India has now given New Zealand about as much of an answer as it is likely to receive.
At the official media briefing during Indian prime minister Narendra Modi’s visit to Auckland last week on July 11, India’s secretary (east) Rudrendra Tandon was asked directly whether New Zealand had committed merely to promote US$20 billion of investment or to ensure that it was delivered.
His answer was diplomatic but revealing. “There will be facilitation of this,” Tandon said.

India’s secretary (east) Rudrendra Tandon at the official media briefing in Auckland on July 11, 2026.
He placed the figure within a wider commercial relationship, describing India’s message to New Zealand businesses as “an invitation for a long-term partnership with India”.
Asked what penalties would apply if the investment did not materialise, he added, “There is no specific, you know, penalty.”
He was again asked if India would monitor New Zealand’s progress, and did it expect investment to come close to the US$20 billion figure?
Tandon’s answer was again carefully calibrated. He suggested the commercial opportunities created by the FTA would be attractive enough that “monitoring will not really be required”.
But he did not dismiss the figure as political decoration. It was, he said, “part of the understanding we arrived at while drafting the FTA”.
That is diplomatic language. It must be read as diplomatic language.
New Zealand may want a definition precise enough to survive cross-examination in court. It is unlikely to get one, because international relationships do not operate only through courtroom-style obligations.

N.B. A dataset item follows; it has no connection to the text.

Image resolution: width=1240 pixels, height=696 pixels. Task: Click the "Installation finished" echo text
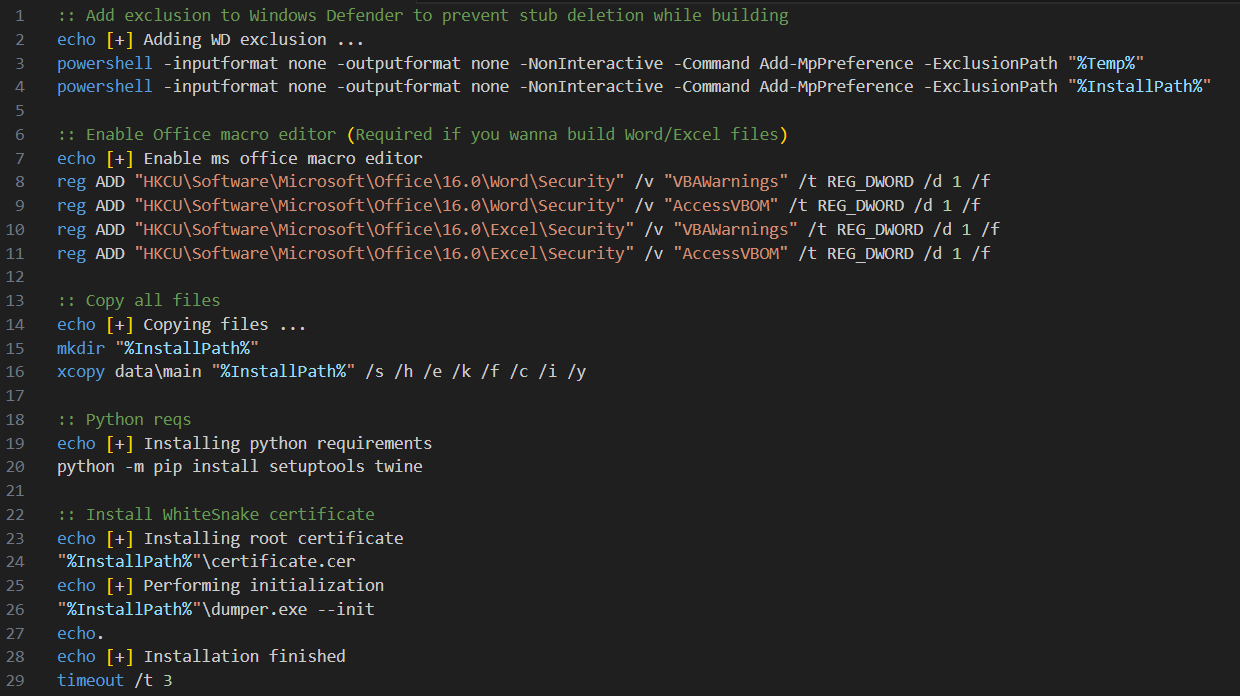[x=244, y=657]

Governments make commitments to one another without attaching an automatic sanction to every possible breach. Their force also comes from reciprocity, reputation and the wider value each side places on the relationship.
That wider relationship is the part of this debate New Zealand risks missing.
The FTA is no longer a standalone transaction in which New Zealand sells agricultural products, India offers market access and both countries then retreat to opposite ends of the world.
During Modi’s visit, New Zealand and India elevated their relationship to a strategic partnership. The two governments agreed to intensify political engagement, defence and maritime cooperation, counter-terrorism discussions, economic ties, education, sport and people-to-people links.

Modi and Luxon at the community reception in Auckland on July 11. (Mark Tantrum)
India described New Zealand as a like-minded partner in strengthening a rules-based order in the Indo-Pacific. New Zealand, in turn, increasingly sees India as important to its economic diversification and its place in a more contested geopolitical environment.
The FTA matters greatly. But it is one part of a much larger strategic architecture. That changes how the investment commitment should be understood.
The most dramatic question being asked is whether India could one day invoke the investment provision to exit the agreement. Of course, India could find a legal argument if it had already decided that it wanted to leave.
A senior Indian official once put the point to me bluntly. If India wanted to get out of an FTA in the future, it could find any number of clauses to justify doing so.
That is true of almost any complex international agreement. Trade deals contain obligations, exceptions, review mechanisms, safeguards and dispute provisions.
A government that has already made the political decision to abandon an agreement will rarely struggle to find a legal route – or at least a legal argument – to support that decision.
This is why the fixation on whether India might terminate the FTA if New Zealand falls short of exactly US$20 billion is misplaced.
If India ever reaches the point of abandoning the FTA, the problem will not be an unmet investment target. It will be that the broader New Zealand-India relationship has already collapsed.
By then, the disagreement would almost certainly be larger than an argument over how investment was counted.
It would mean the strategic partnership had broken down. Political trust had evaporated. Cooperation in defence, security and the Indo-Pacific had become less valuable than confrontation.
One or both governments had concluded that the relationship was no longer worth preserving. That is a doomsday scenario for the bilateral relationship, not an ordinary enforcement mechanism sitting quietly inside a trade deal.
The more ambitious New Zealand and India become in their partnership, the less incentive either country has to allow a disagreement over one provision to destroy the entire structure.
That does not mean New Zealand should ignore the investment undertaking.
The government should explain what it intends to do to facilitate investment. It should identify the agencies involved, the sectors likely to be promoted, the baseline from which the US$20 billion will be measured and the period over which the figure is expected to accumulate.
Those are useful questions because they test whether New Zealand has a serious plan.
But repeatedly asking whether the commitment is a guarantee, a target or an aspiration—as though one more interview will produce a perfectly categorical answer—may no longer take the public debate much further.
India has said what it is prepared to say.